» REQUIRED ACTION: Translate this sentence from the passage on plant growth hormones into Spanish: "Gibberellins help cells grow and divide, which is why stems get longer and seeds start to grow."

Q4a) Indicate the effects of growth hormones like auxins, gibberellins, cytokinins, on growth and development of plants. 5

Ans) Plants need growth hormones, which are also called plant growth regulators, to grow and develop. Auxins, gibberellins, cytokinins, and abscisic acid are the four main types of growth hormones.

 

Auxins help cells grow longer and make stems and roots grow longer. They also help control apical dominance, which is when the top bud stops the growth of the side buds, and phototropism, which is when the plant bends toward a light source.

 

Gibberellins help cells grow and divide, which is why stems get longer and seeds start to grow. They also play a part in getting some plants to bloom.

 

Cytokinins help cells divide and help buds, and roots grow. They also keep leaves from turning yellow and help plants handle stress better.

 

Abscisic acid slows or stops growth in times of drought or water stress by closing stomata and stopping or slowing the flow of water into and out of the plant.

» EXTRACTED ENTRIES:
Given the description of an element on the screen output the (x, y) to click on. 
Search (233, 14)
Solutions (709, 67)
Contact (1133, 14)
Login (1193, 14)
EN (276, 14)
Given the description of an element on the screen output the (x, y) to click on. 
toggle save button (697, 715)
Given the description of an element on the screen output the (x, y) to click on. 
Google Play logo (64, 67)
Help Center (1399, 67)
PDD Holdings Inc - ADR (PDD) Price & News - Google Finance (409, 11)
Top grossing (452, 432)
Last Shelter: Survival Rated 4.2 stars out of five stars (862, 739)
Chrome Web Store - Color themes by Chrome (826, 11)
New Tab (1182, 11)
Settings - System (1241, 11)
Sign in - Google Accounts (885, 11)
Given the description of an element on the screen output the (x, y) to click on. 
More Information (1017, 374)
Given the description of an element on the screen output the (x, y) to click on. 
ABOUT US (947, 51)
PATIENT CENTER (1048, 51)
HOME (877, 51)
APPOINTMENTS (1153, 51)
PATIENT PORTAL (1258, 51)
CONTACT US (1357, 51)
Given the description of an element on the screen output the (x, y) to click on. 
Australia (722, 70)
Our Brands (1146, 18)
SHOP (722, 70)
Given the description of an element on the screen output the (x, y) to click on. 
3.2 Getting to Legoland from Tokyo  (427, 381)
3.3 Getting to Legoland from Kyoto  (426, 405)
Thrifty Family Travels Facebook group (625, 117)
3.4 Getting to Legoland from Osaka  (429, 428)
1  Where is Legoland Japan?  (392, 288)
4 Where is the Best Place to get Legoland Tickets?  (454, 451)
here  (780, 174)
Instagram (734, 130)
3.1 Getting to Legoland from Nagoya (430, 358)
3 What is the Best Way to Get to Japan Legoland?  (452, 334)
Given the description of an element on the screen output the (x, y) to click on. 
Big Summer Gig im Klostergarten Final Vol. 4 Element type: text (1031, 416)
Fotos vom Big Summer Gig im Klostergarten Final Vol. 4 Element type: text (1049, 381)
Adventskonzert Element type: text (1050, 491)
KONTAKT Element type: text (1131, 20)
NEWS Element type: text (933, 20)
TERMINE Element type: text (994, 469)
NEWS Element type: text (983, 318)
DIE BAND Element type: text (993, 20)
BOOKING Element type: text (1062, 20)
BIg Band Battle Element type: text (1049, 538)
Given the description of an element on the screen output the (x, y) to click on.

» SOLUTION: Las giberelinas ayudan a que las células crezcan y se dividan, razón por la cual los tallos se alargan y las semillas empiezan a crecer.